History of the Cuckmere

Balancing the forces of nature with the needs of a community is no new struggle. Today's landscape exists as a result of centuries of human change and maintenance.

c.1700

The river naturally meandered across a wide floodplain. Flints deposited by water from melted glaciers formed a beach running across the mouth of the estuary.

Part of the river embankment had been built by this time, restricting any natural movement and choking it with silt (mud or small rocks). Slow flowing water and long-shore drift  (sand parallel to the coastline) caused the mouth to block and flood on both sides of the causeway. To avoid this, the mouth was regularly ploughed to clear away any shingle.
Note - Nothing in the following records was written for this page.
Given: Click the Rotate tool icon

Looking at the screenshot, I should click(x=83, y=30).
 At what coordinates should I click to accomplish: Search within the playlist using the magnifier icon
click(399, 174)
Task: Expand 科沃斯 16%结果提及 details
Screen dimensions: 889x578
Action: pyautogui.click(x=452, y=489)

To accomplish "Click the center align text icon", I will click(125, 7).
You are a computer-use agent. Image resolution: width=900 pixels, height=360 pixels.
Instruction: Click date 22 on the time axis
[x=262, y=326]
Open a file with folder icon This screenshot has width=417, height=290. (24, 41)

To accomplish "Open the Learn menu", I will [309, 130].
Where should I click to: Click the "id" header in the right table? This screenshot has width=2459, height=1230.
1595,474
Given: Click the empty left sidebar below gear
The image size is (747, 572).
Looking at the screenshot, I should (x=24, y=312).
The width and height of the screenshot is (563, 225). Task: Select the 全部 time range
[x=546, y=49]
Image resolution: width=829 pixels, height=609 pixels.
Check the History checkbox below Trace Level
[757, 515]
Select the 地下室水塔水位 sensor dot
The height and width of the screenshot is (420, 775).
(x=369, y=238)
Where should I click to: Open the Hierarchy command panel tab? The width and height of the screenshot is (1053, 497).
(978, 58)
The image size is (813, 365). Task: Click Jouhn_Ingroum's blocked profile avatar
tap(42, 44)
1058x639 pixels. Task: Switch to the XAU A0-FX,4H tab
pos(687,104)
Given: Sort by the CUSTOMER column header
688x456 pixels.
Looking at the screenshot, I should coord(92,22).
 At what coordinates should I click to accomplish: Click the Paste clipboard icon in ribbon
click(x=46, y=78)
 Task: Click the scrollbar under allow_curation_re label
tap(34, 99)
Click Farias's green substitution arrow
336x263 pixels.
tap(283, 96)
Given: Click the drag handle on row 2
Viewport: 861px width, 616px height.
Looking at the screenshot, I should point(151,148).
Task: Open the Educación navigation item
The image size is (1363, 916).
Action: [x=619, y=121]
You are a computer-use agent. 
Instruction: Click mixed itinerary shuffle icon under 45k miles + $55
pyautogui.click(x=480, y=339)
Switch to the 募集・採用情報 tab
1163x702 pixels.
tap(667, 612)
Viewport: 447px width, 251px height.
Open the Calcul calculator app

The causeway, which now carries the main coast road (A259), was built around this time as a defensive barrier and crossing point.

1846

An artificial cut was made, diverting the main flow of the river. This left the meanders fixed in place but no longer a functioning part of the river. The reasons for this change could be anything from trying to:

  • reclaim the floodplain,
  • reduce flooding upstream, or
  • help boats to navigate the river.

1879

The beach on the West side of the river mouth was much narrower. Slow flowing water still blocked the river mouth, so the area had to be artificially cleared to avoid flooding upstream.

1911

By1911, maps show that the spit (land running into the sea) had disappeared and the water flowed from the river mouth into the middle of the estuary. This was worsened by the fact that shingle was being taken from the beach for construction work. A groyne (a structure to stop sand shifting along a beach) as well as a training wall (built parallel to the estuary to direct the flow) was built to hold the eroding west beach and river mouth in place. Blocking continued to be a problem.

Today

There are still man-made earth embankments along the course of the river and the training walls at the mouth have been strengthened and extended. As the west beach is becoming increasingly difficult to hold in place, the Environment Agency (EA) removes shingle from the mouth and replaces it on the west beach twice a year.

There are increasing threats to the stability of the area due to:

  • continuing coastal change,
  • existing structures degrading,
  • sea levels rising at a greater rate than previously predicted, particularly on the South Coast,
  • economic pressure, and
  • EA being unable to maintain flood defences from April 2011.

The landscape of the Cuckmere will change over time, although no-one can predict exactly when or how.  East Sussex County Council wants to plan ahead now, so that we can manage change and ensure that the landscape of the Cuckmere can be fully enjoyed by future generations.